Bobby Kay with Peter Trento at Children's Hospital in Los Angeles, one of hundreds, possibly thousands, of hospital visits Bobby made during his long career.
The clown enters the now deserted fifth-floor playroom of Children's Hospital in Los Angeles and Bobby Kay is lost to us. He carries a bagful of tricks - metal rings that magically separate, kerchiefs that tie and untie mysteriously, an elusive rabbit that keeps changing form behind a tiny wooden door, a bird in a cage that disappears, cage and allbefore our very eyes - and his large slayed feet carry him from room to room as small faces, somber a moment before, light up with smiles. The circus has not passed them by, and they react eagerly to the clown's happy smile and constant chatter.
He approaches a boy whose bed is a mass of pulleys, counter-weights and tubes. His bike had been struck by a car, throwing him 30 feet through the air. On the critical list for the first three days he is still in constant pain because his system will not accept any more drugs. He lies on his side, unmoving, as the clown squats down and peers through the bars of his raised bedside. His grandmother, who has taken turns with his mother and father on a 24 hour watch, looks on anxiously from the crowded doorway.
An interesting thing has happened since the clown began his rounds; nurses, aides, even doctors, have begun following this whitefaced Pied Piper from room to room, responding as the children do to his inexhaustible store of good cheer. They know the full measure of his magic because they are aware of the extent of their small charge's pain. Watching the adult professionals react is a revelation; this funny, happy, silly clown is transforming sickrooms into little pockets of joy and hope - a rare demonstration of wonderful, though fleeting, miracles.
"Do you feel like saying 'Hello'?" the clown asks.
After a moment the boy lowers his fingers from his eyes. He is crying, has been for four days. Sometimes he screams aloud at the car to stop, just as he did at the moment of impact. Now he looks uncertainly through tear-filled eyes at the clown.
"Your grandma tells me you've been a brave boy."
The boy looks but gives no sign.
"I've brought a bunny rabbit to see you."
The patient stares at the little wooden door pressed against the bars as the clown pretends to peek behind it.
"Yup, he's there all right. Want to see him?"
A hesitation, then a nod, yes.
The clown whips open the door and a picture of Mr. Rabbit stands revealed.
"See? He came all the way from the circus to see you."
The audience stares, interested.
"Now watch." The door is closed and reopened and there stands Mrs. Rabbit.
The tears have stopped and the hand moves away from the face.
The clown closes the door.
"Would you like to see who's behind the door now?" He presses it closer to the bars "There's the knob. You can open it and find out for yourself."
Slowly, tenatively, the hand slides across the pillow and touches the tiny doorknob.

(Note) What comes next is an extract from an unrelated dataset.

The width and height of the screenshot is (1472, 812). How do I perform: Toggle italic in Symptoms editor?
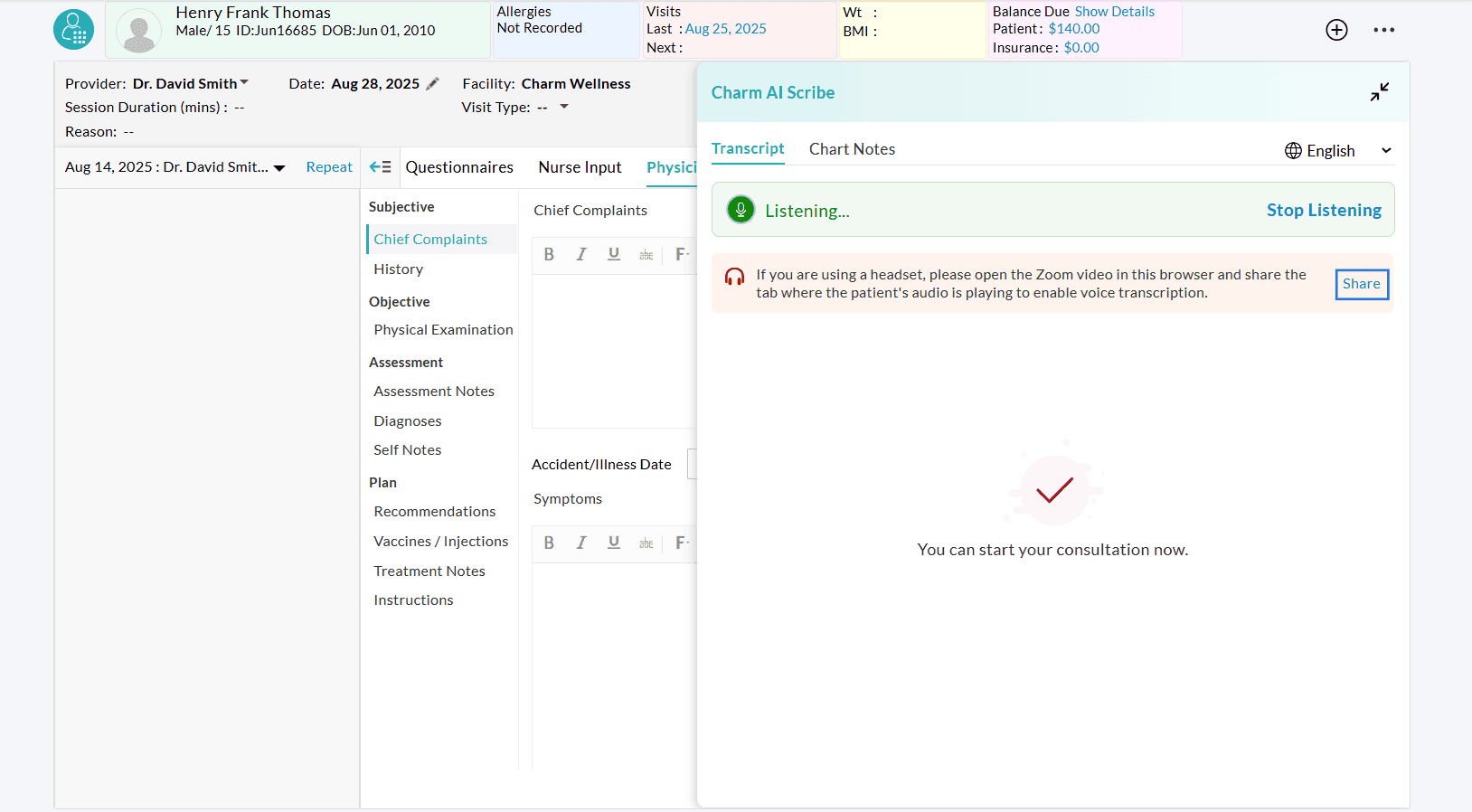point(581,543)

"Go ahead," the clown urges.
The boy cautiously opens the door; both Mr. and Mrs. Rabbit have disappeared, leaving only a big bunny tail. A smile creeps slowly over the youngster's face, then, as the clown reacts with wide eyed astonishment, the little boy laughs. Sharp intakes of breath and smiles from the adults please the clown better than any big top applause. Somehow a corner has been turned; somehow even the professionally skeptical doctors and nurses know that pain will be eased and recovery speeded.
The grandmother kneels by the bed as the boy whispers into her ear. She turns and call to the departing clown.
"Mr. Clown," she says, fighting back her joyful tears, "he wants to kiss you."
As the clown leans over and a small hand reaches up and shyly touches his face, more than one nurse turns away, dabbing at her eyes with a tissue.